Karna:01「ヴィエ・メクスキュゼ」

 あれは、いつだったか……。

 夢買いオボロの元で働きだしたばかりのころ。

 一度だけ、夢泥棒カルナと組んで仕事をしたことがある。


 耳飾りをつけた彼は風のごとく夢を盗むため、〈疾風のカルナ〉と呼ばれるほど、わたしなんかより数倍も盗みがうまかった。たった一人で一日、上質の夢玉を一〇〇〇〇ポンド盗んだ偉業は、未だに破られていない。

 そんな凄腕の相手と組んだところで、なんの手助けもできなかった。むしろ彼の足を引っ張ってしまい、ふだんよりも盗みの数が減ってしまったのだ。


ヴィエ・メクスキュゼどうかお許しください

 さすがに申し訳なくおもい、知ってる言葉で丁寧なものをえらんで謝るわたしに、「気にするな」と、カルナは笑いかけて落ち着かせてくれた。

「いままで一人だったんだろ。仲間と仕事するのははじめてなんだから、うまくいかないこともあるさ」


 カルナは、すがすがしいほと気持ちのいい性格の持ち主だった。

 問題があるとすればわたしのほうだ。なにぶん、一人働きがながかったせいか、夢買いオボロの下についたとはいえ、同業者相手にどう接していいのかわからず、満足にうごくことすらできなかった。

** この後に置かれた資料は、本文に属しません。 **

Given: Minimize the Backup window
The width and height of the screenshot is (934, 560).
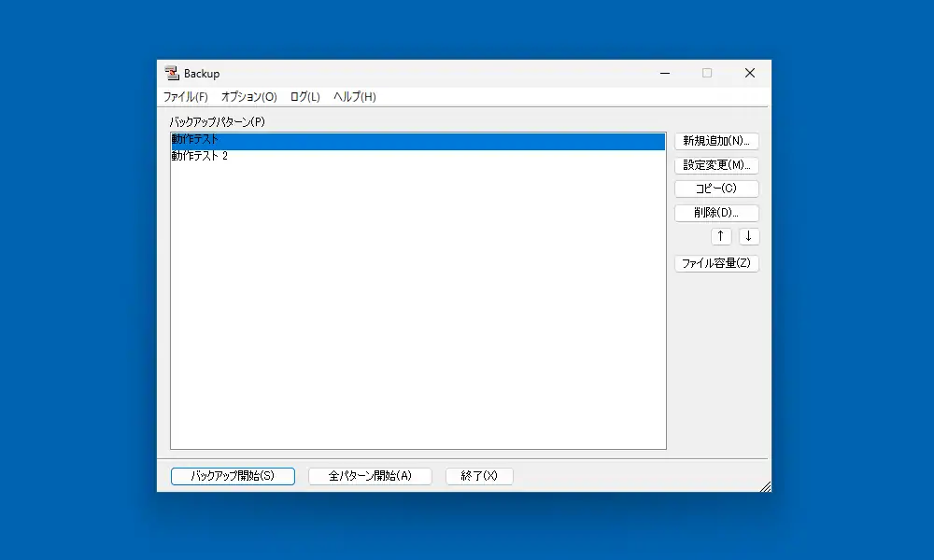Looking at the screenshot, I should tap(664, 74).
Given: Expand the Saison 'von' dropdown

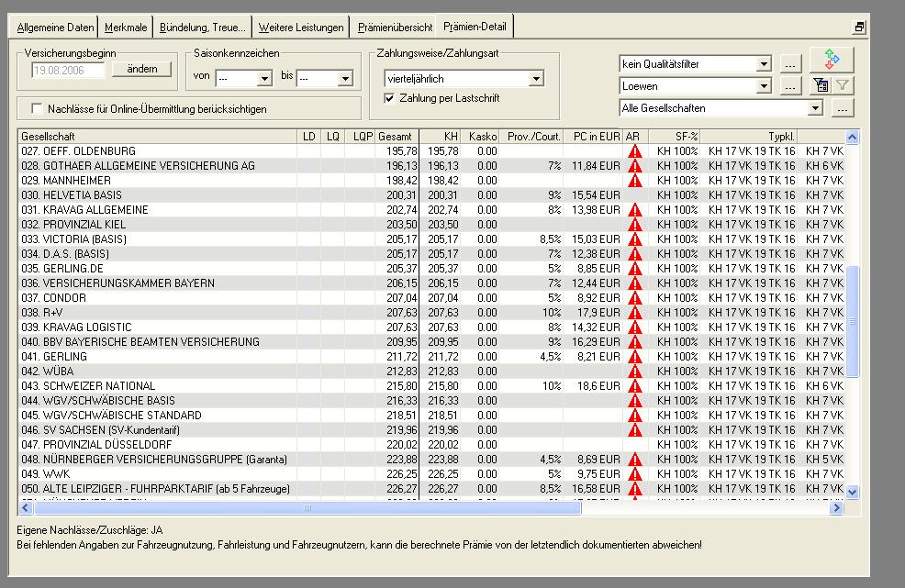Looking at the screenshot, I should 264,79.
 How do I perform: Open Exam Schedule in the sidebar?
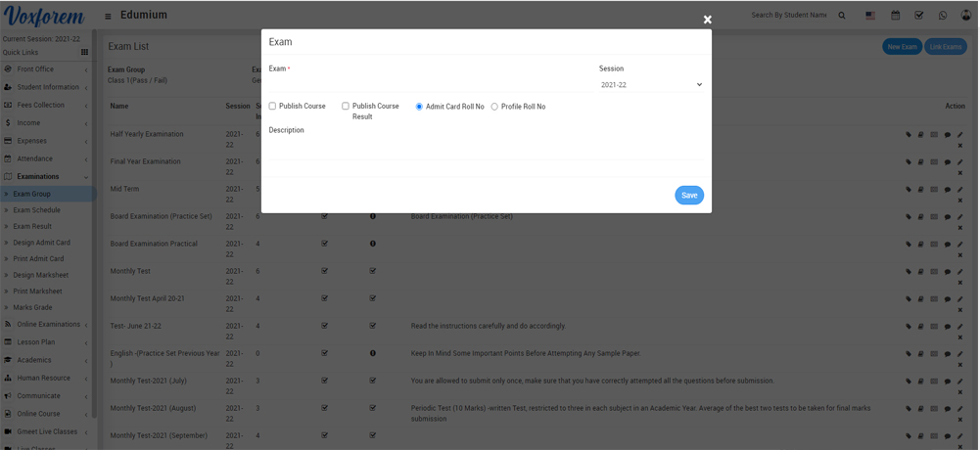click(36, 210)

 彼は、たとえ一人でも一日で一〇〇〇〇ポンドの夢を盗むのだ。

 くらべてわたしは、一カ月でせいぜい百人ほどの夢見人から盗めるようになったばかり。比較すれば、七千分の一の量しか盗めていない。おまけにわたしの盗んだものは、どれも粗悪なものばかりときていた。質量ともに、彼には遠くおよばないわたしが、どうしてカルナと仕事をさせられているのかがわからなかった。

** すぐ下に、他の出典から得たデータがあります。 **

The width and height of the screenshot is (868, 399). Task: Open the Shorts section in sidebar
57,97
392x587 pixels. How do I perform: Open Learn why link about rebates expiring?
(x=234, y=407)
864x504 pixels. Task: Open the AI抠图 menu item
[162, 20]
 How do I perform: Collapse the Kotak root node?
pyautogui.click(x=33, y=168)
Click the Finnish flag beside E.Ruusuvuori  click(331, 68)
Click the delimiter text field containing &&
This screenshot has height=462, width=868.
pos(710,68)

 夢泥棒のいう〈混乱させるF〉を三つももっている、ずるがしこいオボロのことだ。カルナとの仕事には、なにか得体のしれない企みが潜んでいるかもしれない。たとえば、彼はオボロの命令をうけ、わたしが真面目に盗みを働いているのか監視しているのかもしれないと、稚拙な邪推が浮かぶ。


 当時のわたしはなにもかもが未熟で、オボロにこき使われたくないばかりに、どうしたら逃げ出せるのか、毎日そればかり思案していた。

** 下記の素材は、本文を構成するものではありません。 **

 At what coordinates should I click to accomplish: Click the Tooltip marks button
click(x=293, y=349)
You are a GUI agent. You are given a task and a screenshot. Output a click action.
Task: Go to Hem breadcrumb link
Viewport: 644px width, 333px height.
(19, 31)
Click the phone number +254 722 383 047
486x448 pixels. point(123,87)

 かといって、ノルマをこなさなければ、うまいアイリッシュ・ウイスキーにはありつけないし、「愚鈍なるオールド・ハッグ」と蔑まれ、夢漬けのままほったらかしにされかねない。盗みたくて盗むのではなく、損得勘定から夢を盗む。気づけば夢買いオボロに課せられた苦役となっていた。

 そんな気持ちだったから、カルナと組んで仕事をしたにもかかわらず、予定していた半分の夢玉も盗めなかったのだ。

 どんなひどい仕打ちがまっているのやら……。

 考えただけでも、身の毛がよだつほどに恐ろしかった。